[Trecho selecionado]:

----

A caçadora de estrelas apagadas
Como os entraves da ditadura chilena moldaram o futuro da astrônoma María Teresa Ruiz – e a levaram a desvendar um dos objetos mais estranhos do Universo
Existe um lugar da Terra em que o céu é tão cristalino que nem parece céu. Parece um planetário a céu aberto. É o norte do Chile. Não há lugar melhor no planeta para observar o Universo.
A luz emitida pelas estrelas viaja milhões de quilômetros praticamente sem ser perturbada até vir parar na atmosfera. Mas chegando aqui a história muda. O ar está repleto de partículas suspensas e vapor d’água. Tudo isso perturba a luz que vem das estrelas. Boa parte dela acaba absorvida ou espalhada. É como olhar uma moeda que está no fundo de uma piscina: você pode até enxergar uma forma arredondada, mas vai perder todos os detalhes.
Mais: mesmo que você se esforce para saber pelo menos quanto vale a moeda, certamente vai se frustrar caso alguém chacoalhe a superfície da água. Na atmosfera é a mesma coisa: quanto mais o ar chacoalha, pior. E, quanto mais perto do chão, mais turbulento é o ar. Você precisa apostar em lugares secos e bastante altos, o que garante pouca umidade e menos ar (portanto, menos distorção) separando você do espaço.
Esses dois pontos tornam o norte do Chile perfeito para a construção de observatórios: trata-se de um lugar alto, cheio de planaltos assentados a mais de 3 mil metros de altura. Alto e seco: de um lado, a corrente marítima gelada de Humboldt esfria o ar da costa e diminui a precipitação. Do outro, a Cordilheira dos Andes não deixa o ar úmido do continente entrar. E o resultado é um céu que propicia 200 noites límpidas por ano.
Além disso, o norte do Chile tem outra carta na manga: está na melhor latitude possível para quem quer observar a região mais estrelada do céu, que é o centro da Via Láctea. É que existe uma quantidade 40 vezes maior de ar entre você (ou o seu telescópio) e um objeto espacial no horizonte do que se ele estiver diretamente sobre a sua cabeça.
Por conta do ângulo entre a Via Láctea e a Terra, o centro galáctico só aparece diretamente sobre a cabeça de quem mora mais ou menos 30 graus abaixo da linha do Equador. Cerro Tololo, um dos grandes observatórios chilenos, fica exatamente nessa linha (a mesma de Porto Alegre, só que a capital gaúcha não tem a vantagem do céu cristalino).

----

[Dados fornecidos]:
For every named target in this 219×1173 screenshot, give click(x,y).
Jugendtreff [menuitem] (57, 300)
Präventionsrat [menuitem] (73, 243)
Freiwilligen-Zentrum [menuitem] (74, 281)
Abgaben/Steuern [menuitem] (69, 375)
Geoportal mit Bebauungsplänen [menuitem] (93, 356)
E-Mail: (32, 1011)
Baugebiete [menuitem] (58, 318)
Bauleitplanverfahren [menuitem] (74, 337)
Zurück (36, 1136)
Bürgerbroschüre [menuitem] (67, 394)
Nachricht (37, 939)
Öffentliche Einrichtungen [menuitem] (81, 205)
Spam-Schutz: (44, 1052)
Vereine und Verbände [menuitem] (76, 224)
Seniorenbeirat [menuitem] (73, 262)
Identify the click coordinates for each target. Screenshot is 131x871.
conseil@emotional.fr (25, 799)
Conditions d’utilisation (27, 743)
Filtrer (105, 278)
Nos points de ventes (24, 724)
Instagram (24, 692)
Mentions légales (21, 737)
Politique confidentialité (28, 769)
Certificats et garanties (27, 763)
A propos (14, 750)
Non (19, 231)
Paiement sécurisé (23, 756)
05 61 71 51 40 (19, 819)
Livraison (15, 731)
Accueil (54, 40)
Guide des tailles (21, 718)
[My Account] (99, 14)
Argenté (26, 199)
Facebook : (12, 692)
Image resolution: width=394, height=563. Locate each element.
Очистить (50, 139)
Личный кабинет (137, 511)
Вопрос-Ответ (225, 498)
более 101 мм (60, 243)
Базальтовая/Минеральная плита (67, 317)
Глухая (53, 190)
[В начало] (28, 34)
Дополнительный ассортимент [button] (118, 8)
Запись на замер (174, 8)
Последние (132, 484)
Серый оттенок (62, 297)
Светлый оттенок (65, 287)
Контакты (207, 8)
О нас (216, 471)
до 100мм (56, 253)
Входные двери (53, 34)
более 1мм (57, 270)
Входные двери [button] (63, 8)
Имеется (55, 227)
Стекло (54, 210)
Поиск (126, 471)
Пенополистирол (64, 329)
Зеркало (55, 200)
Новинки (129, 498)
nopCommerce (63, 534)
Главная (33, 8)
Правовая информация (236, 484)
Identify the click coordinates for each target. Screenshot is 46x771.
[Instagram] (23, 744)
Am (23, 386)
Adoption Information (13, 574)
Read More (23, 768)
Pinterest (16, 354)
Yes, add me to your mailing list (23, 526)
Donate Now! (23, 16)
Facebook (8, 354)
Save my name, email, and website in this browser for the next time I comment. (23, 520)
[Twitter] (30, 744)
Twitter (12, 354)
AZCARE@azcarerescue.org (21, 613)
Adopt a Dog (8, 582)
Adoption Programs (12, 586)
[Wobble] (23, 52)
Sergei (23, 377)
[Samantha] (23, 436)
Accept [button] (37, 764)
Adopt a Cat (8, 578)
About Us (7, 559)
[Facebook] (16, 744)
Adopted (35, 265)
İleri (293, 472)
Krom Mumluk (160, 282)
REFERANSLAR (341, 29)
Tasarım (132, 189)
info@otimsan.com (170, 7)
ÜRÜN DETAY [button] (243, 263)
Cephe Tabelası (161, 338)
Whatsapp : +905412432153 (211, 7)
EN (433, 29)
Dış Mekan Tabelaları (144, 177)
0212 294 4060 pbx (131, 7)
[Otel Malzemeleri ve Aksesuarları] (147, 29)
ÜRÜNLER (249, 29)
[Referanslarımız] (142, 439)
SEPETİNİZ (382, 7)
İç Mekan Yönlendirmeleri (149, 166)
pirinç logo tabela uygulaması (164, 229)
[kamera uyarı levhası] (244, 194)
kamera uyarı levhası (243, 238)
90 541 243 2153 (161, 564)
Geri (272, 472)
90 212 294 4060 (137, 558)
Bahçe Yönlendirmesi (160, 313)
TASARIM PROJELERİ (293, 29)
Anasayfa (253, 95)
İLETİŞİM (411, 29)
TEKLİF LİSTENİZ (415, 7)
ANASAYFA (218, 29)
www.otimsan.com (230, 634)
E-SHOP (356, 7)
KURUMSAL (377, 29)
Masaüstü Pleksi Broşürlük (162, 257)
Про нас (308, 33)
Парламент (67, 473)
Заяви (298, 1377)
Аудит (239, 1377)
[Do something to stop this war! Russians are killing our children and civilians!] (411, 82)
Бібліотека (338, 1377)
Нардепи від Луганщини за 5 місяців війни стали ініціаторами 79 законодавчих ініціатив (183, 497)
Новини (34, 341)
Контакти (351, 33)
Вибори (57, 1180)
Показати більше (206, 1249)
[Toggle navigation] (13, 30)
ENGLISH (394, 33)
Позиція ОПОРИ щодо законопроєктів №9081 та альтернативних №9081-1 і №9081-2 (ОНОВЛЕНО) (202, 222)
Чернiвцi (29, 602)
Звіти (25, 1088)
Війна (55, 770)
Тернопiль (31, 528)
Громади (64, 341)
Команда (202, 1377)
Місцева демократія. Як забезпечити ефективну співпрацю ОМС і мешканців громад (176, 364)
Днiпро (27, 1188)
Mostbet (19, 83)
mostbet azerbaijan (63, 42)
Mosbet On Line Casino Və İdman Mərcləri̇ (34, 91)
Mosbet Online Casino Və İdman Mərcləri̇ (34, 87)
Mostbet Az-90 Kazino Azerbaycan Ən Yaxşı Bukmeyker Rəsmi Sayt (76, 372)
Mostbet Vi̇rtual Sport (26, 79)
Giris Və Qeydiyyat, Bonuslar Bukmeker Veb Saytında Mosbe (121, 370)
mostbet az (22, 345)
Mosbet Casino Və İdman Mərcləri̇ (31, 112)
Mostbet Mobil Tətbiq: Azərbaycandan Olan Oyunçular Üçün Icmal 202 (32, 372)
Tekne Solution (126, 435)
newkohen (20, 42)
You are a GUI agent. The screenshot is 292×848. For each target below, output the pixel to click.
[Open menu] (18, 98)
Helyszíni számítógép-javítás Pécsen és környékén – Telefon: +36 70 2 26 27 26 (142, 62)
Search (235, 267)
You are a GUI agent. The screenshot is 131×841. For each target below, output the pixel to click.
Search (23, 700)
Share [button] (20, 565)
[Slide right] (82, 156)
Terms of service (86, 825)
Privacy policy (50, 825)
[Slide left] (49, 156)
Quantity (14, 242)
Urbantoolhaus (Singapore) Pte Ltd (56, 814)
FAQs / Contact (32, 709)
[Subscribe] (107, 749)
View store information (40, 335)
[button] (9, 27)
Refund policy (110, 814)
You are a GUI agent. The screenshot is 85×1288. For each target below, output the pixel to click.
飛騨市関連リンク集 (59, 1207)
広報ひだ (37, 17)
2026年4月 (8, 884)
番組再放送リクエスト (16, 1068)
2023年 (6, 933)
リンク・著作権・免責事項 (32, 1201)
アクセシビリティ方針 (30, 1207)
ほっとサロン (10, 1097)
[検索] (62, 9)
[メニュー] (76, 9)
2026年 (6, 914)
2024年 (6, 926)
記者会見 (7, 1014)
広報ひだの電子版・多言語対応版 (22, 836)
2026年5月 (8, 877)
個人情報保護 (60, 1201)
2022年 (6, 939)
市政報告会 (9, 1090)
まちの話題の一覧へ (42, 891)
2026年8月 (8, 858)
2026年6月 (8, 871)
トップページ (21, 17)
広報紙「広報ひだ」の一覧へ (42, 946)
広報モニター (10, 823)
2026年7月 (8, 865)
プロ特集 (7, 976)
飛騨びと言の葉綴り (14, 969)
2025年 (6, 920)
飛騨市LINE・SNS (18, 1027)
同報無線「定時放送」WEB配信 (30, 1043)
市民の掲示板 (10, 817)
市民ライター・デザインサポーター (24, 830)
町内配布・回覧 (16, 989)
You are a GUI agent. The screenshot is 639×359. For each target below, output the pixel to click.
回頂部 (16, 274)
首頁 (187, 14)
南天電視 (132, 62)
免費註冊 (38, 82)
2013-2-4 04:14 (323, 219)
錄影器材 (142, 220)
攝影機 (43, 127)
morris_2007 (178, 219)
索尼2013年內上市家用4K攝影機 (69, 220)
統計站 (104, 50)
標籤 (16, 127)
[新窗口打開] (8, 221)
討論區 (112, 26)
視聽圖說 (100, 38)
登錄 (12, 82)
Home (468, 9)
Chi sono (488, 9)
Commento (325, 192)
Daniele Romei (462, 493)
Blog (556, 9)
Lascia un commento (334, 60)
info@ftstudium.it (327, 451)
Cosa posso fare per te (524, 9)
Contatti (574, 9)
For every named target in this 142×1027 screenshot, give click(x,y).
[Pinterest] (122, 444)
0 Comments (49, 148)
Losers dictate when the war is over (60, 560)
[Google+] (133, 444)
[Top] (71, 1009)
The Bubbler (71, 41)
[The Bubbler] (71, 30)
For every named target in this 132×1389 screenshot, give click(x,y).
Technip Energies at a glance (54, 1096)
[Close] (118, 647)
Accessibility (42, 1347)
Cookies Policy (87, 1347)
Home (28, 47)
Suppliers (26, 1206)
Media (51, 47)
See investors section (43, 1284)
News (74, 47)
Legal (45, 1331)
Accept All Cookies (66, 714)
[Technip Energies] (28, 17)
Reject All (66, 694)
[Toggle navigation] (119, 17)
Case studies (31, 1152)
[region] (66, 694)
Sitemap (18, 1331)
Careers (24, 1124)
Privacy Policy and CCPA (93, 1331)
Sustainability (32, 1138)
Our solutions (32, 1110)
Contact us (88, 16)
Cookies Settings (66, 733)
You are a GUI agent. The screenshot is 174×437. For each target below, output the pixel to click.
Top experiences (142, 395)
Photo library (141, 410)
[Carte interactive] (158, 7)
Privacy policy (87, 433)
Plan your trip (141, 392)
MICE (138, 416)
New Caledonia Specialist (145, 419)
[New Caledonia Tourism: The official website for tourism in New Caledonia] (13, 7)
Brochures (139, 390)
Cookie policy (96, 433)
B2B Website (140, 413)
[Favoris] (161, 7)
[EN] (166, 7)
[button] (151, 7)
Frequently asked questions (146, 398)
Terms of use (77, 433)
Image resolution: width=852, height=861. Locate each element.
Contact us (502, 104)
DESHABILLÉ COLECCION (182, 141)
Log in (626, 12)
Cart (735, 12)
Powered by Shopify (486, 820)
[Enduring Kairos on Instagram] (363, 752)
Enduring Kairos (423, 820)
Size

----

[Ações a realizar]:
1. Transcreva literalmente o texto sobre o céu do norte do Chile, tudo desde "Além disso, o" até "do céu cristalino).".
2. Responda com base no texto sobre o céu do norte do Chile:
(a) Quantas noites límpidas por ano esse céu propicia?
(b) Qual corrente marítima esfria o ar da costa e diminui a precipitação?
(c) Cerca de quantos graus abaixo da linha do Equador o centro galáctico aparece diretamente sobre a cabeça do observador?
3. Dê continuidade ao texto sobre o céu do norte do Chile a partir do ponto em que ele termina.

[Respostas]:
1.
Além disso, o norte do Chile tem outra carta na manga: está na melhor latitude possível para quem quer observar a região mais estrelada do céu, que é o centro da Via Láctea. É que existe uma quantidade 40 vezes maior de ar entre você (ou o seu telescópio) e um objeto espacial no horizonte do que se ele estiver diretamente sobre a sua cabeça.
Por conta do ângulo entre a Via Láctea e a Terra, o centro galáctico só aparece diretamente sobre a cabeça de quem mora mais ou menos 30 graus abaixo da linha do Equador. Cerro Tololo, um dos grandes observatórios chilenos, fica exatamente nessa linha (a mesma de Porto Alegre, só que a capital gaúcha não tem a vantagem do céu cristalino).

2.
(a) 200 noites límpidas por ano.
(b) A corrente marítima gelada de Humboldt.
(c) Mais ou menos 30 graus.

3.
Juntando tudo, você pode pensar no planeta como uma casa na qual todas as janelas estão embaçadas, menos uma – a do Chile. E ela é a única que tem vista direta para o quintal mais brilhante que você possa imaginar. Tanto que, até 2020, 70% de toda infraestrutura astronômica do planeta, mantida por instituições do mundo todo, estará em terras chilenas. E foi justamente nesse cômodo privilegiado que nasceu, há 71 anos, María Teresa Ruiz, a estrela da nossa reportagem.
Aposta de risco
Ela foi a primeira mulher a se formar em astronomia na Universidade do Chile. Repetiu o feito nos EUA, já longe da janela chilena para o espaço sideral: tornou-se a primeira PhD em astrofísica formada em Princeton.
Nesse meio tempo, o Chile experimentava turbulências que nada tinham a ver com suas condições atmosféricas. Em 1973, o então presidente Salvador Allende foi deposto por uma junta militar, e Augusto Pinochet assumiu o comando do país. “Visitei o Chile pouco antes e estava claro que algo ia acontecer. Mas, como todo mundo, pensava que seria algo temporário. Jamais que levaria 17 anos para acabar”, conta a pesquisadora.
No Chile, as universidades foram colocadas sob controle militar e permaneceram assim por anos. Pinochet designou, via decreto, oficiais das forças armadas para encabeçar as instituições educacionais. A antropóloga Sonia Montecino fala em “atmoterrorismo”: a criação de um ar de constante medo e vigilância na comunidade universitária. O maior baque, porém, era outro: a falta de verba para pesquisas.
“Não éramos refugiados no senso político. Mas tínhamos que pensar: se eu voltar, vou conseguir progredir na minha carreira? Vou, no mínimo, conseguir um emprego? As respostas para essas perguntas motivavam os pesquisadores a permanecer fora do país”, diz María Teresa.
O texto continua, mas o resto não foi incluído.